EXERCISE OBJECTIVE: Write out the whole listing below so that every line matches exactly.

EXERCISE INPUT:
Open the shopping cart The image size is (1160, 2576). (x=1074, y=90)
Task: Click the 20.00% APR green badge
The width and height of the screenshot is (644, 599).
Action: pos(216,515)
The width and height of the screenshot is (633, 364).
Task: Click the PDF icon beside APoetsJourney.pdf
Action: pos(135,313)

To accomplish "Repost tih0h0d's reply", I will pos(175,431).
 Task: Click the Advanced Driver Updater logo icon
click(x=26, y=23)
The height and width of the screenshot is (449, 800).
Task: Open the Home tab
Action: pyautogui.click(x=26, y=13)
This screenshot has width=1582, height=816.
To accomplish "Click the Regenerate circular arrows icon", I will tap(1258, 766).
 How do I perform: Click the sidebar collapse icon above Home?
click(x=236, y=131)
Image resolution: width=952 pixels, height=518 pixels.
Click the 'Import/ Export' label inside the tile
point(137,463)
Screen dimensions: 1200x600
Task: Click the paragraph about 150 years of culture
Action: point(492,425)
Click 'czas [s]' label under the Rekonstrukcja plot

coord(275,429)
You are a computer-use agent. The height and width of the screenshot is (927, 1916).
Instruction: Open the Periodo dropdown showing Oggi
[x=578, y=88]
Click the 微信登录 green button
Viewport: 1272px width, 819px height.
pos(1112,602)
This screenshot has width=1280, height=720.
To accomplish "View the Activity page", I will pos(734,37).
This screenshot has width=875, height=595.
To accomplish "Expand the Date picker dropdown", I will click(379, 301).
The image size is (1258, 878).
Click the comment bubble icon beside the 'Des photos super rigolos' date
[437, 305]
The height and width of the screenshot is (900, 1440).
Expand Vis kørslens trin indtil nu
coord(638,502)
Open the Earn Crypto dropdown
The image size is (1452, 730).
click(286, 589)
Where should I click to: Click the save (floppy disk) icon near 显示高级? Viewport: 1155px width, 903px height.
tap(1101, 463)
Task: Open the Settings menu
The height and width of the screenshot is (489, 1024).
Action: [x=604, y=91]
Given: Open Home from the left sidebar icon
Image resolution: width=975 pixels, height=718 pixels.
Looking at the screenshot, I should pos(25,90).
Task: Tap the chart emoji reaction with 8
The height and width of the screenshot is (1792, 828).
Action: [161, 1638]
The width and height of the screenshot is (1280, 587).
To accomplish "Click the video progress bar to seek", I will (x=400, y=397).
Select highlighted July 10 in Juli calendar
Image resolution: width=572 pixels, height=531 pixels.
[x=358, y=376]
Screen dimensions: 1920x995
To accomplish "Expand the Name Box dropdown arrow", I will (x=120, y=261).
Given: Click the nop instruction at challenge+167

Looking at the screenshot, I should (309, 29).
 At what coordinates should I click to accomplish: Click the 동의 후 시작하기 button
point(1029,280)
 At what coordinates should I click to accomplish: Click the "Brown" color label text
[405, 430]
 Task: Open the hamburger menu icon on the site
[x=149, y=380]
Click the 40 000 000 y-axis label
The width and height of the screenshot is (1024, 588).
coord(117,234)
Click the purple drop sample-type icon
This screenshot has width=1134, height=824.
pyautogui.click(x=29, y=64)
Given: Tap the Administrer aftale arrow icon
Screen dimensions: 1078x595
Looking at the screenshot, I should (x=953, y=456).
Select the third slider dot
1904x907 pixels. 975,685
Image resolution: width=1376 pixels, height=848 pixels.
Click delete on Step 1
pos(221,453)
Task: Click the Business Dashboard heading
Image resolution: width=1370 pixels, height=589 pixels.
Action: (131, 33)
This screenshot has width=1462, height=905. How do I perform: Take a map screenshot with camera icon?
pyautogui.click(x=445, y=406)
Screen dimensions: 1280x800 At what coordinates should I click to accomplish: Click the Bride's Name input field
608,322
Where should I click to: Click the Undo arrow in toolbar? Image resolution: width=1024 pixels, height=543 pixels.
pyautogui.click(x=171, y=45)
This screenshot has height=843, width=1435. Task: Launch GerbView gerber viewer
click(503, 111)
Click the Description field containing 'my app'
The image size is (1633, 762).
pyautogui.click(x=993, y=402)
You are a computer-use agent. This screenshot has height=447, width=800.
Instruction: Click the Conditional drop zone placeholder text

TASK OUTPUT:
Open the shopping cart The image size is (1160, 2576). (x=1074, y=90)
Task: Click the 20.00% APR green badge
The width and height of the screenshot is (644, 599).
Action: pos(216,515)
The width and height of the screenshot is (633, 364).
Task: Click the PDF icon beside APoetsJourney.pdf
Action: pos(135,313)

To accomplish "Repost tih0h0d's reply", I will pos(175,431).
 Task: Click the Advanced Driver Updater logo icon
click(x=26, y=23)
The height and width of the screenshot is (449, 800).
Task: Open the Home tab
Action: pyautogui.click(x=26, y=13)
This screenshot has width=1582, height=816.
To accomplish "Click the Regenerate circular arrows icon", I will tap(1258, 766).
 How do I perform: Click the sidebar collapse icon above Home?
click(x=236, y=131)
Image resolution: width=952 pixels, height=518 pixels.
Click the 'Import/ Export' label inside the tile
point(137,463)
Screen dimensions: 1200x600
Task: Click the paragraph about 150 years of culture
Action: point(492,425)
Click 'czas [s]' label under the Rekonstrukcja plot

coord(275,429)
You are a computer-use agent. The height and width of the screenshot is (927, 1916).
Instruction: Open the Periodo dropdown showing Oggi
[x=578, y=88]
Click the 微信登录 green button
Viewport: 1272px width, 819px height.
pos(1112,602)
This screenshot has width=1280, height=720.
To accomplish "View the Activity page", I will pos(734,37).
This screenshot has width=875, height=595.
To accomplish "Expand the Date picker dropdown", I will click(379, 301).
The image size is (1258, 878).
Click the comment bubble icon beside the 'Des photos super rigolos' date
[437, 305]
The height and width of the screenshot is (900, 1440).
Expand Vis kørslens trin indtil nu
coord(638,502)
Open the Earn Crypto dropdown
The image size is (1452, 730).
click(286, 589)
Where should I click to: Click the save (floppy disk) icon near 显示高级? Viewport: 1155px width, 903px height.
tap(1101, 463)
Task: Open the Settings menu
The height and width of the screenshot is (489, 1024).
Action: [x=604, y=91]
Given: Open Home from the left sidebar icon
Image resolution: width=975 pixels, height=718 pixels.
Looking at the screenshot, I should pos(25,90).
Task: Tap the chart emoji reaction with 8
The height and width of the screenshot is (1792, 828).
Action: [161, 1638]
The width and height of the screenshot is (1280, 587).
To accomplish "Click the video progress bar to seek", I will (x=400, y=397).
Select highlighted July 10 in Juli calendar
Image resolution: width=572 pixels, height=531 pixels.
[x=358, y=376]
Screen dimensions: 1920x995
To accomplish "Expand the Name Box dropdown arrow", I will (x=120, y=261).
Given: Click the nop instruction at challenge+167

Looking at the screenshot, I should (309, 29).
 At what coordinates should I click to accomplish: Click the 동의 후 시작하기 button
point(1029,280)
 At what coordinates should I click to accomplish: Click the "Brown" color label text
[405, 430]
 Task: Open the hamburger menu icon on the site
[x=149, y=380]
Click the 40 000 000 y-axis label
The width and height of the screenshot is (1024, 588).
coord(117,234)
Click the purple drop sample-type icon
This screenshot has width=1134, height=824.
pyautogui.click(x=29, y=64)
Given: Tap the Administrer aftale arrow icon
Screen dimensions: 1078x595
Looking at the screenshot, I should (x=953, y=456).
Select the third slider dot
1904x907 pixels. 975,685
Image resolution: width=1376 pixels, height=848 pixels.
Click delete on Step 1
pos(221,453)
Task: Click the Business Dashboard heading
Image resolution: width=1370 pixels, height=589 pixels.
Action: (131, 33)
This screenshot has width=1462, height=905. How do I perform: Take a map screenshot with camera icon?
pyautogui.click(x=445, y=406)
Screen dimensions: 1280x800 At what coordinates should I click to accomplish: Click the Bride's Name input field
608,322
Where should I click to: Click the Undo arrow in toolbar? Image resolution: width=1024 pixels, height=543 pixels.
pyautogui.click(x=171, y=45)
This screenshot has height=843, width=1435. Task: Launch GerbView gerber viewer
click(503, 111)
Click the Description field containing 'my app'
The image size is (1633, 762).
pyautogui.click(x=993, y=402)
You are a computer-use agent. This screenshot has height=447, width=800.
Instruction: Click the Conditional drop zone placeholder text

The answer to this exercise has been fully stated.